Comprobaciones de salud y rendimiento
- DCDIAG / Test:DNS: diagnostica delegaciones erróneas, zonas faltantes y registros SRV inconsistentes.
- PerfMon: monitoriza DNS \ Total Query Received/sec y latencias de resolución.
- Event ID 4013: advierte cuando el servicio DNS se inicia antes de que Active Directory esté disponible.
- Wireshark: analiza tráfico para confirmar que ningún cliente envía consultas a servidores externos.
Escenarios de fallo y recuperación
Imagina que ambos DC de la sede principal fallan:
- Los clientes dependen del DC secundario en la sede remota a través de la VPN.
- Los reenviadores de ese DC permiten seguir navegando por Internet.
- Una vez restablecidos los DC locales, la replicación converge y los clientes vuelven a la latencia normal.
Si hubieras configurado DNS públicos en DHCP, los clientes podrían resolver azure.microsoft.com, pero no iniciar sesión, mapear unidades ni actualizar políticas — el impacto al negocio sería idéntico.
Preguntas frecuentes (FAQ)
¿Puedo dejar un DNS del ISP habilitado solo en los servidores? Evítalo. Aplica la misma política: reenviadores en los DNS internos, nunca mezcla de resolvers en el adaptador de red. ¿Y si utilizo servidores AD y servidores DNS dedicados basados en BIND? BIND puede integrarse como Secondary o Stub zone, pero sigue entregando solo DNS internos a los clientes Windows. ¿Qué hay de los controladores de dominio de solo lectura (RODC)? Un RODC es un excelente objetivo como DNS secundario en sucursales; replica la zona y responde localmente sin exponer credenciales sensibles. ¿Root Hints o Forwarders? Root Hints otorgan independencia si tu proveedor falla, pero aumentan la latencia inicial.
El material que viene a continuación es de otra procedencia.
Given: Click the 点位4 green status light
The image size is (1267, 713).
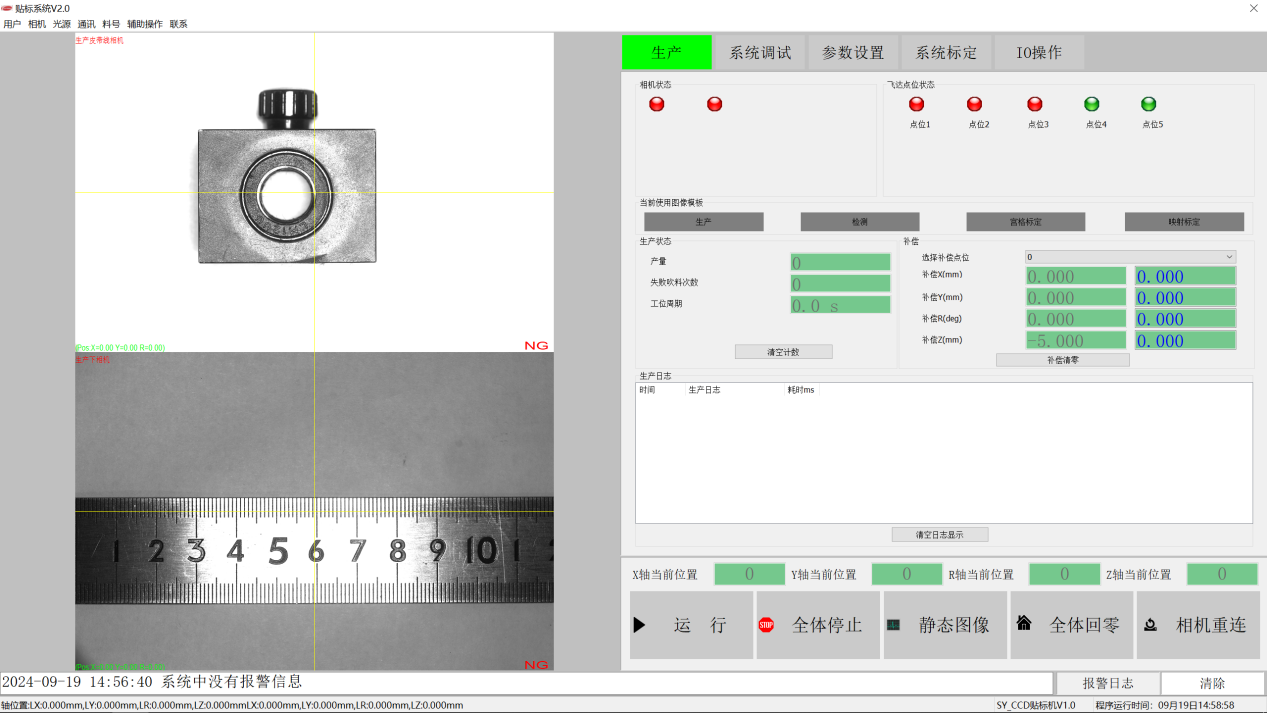Looking at the screenshot, I should (1092, 104).
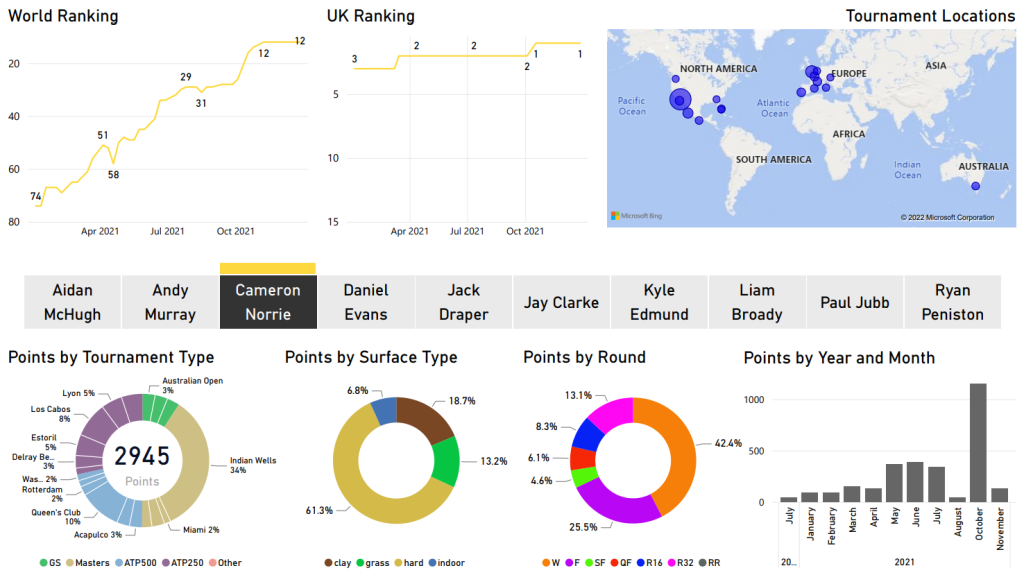Click the Cameron Norrie selected tile

point(268,302)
Forwarders permiten aplicar filtros y cachear exactamente una vez.
Checklist de validación
- ☑ Opción 006 de DHCP solo con DC internos
- ☑ Al menos dos DC/DNS saludables y monitorizados
- ☑ Reenviadores configurados y probados
- ☑ Negativas GPO y errores de inicio de sesión inexistentes
- ☑ Tráfico DNS externo filtrado en cortafuegos para evitar fugas
Conclusión
Entregar únicamente servidores DNS internos a los equipos del dominio no es una recomendación “purista”, sino la piedra angular de una arquitectura Active Directory estable, segura y fácil de operar. Añadir DNS públicos en el DHCP introduce más problemas de los que pretende resolver, viola la propia guía de Microsoft y expone tu espacio de nombres corporativo. Dedica el esfuerzo a reforzar la alta disponibilidad real de tus controladores/DNS y disfruta de un directorio saludable, inicios de sesión rápidos y menos incidencias de soporte.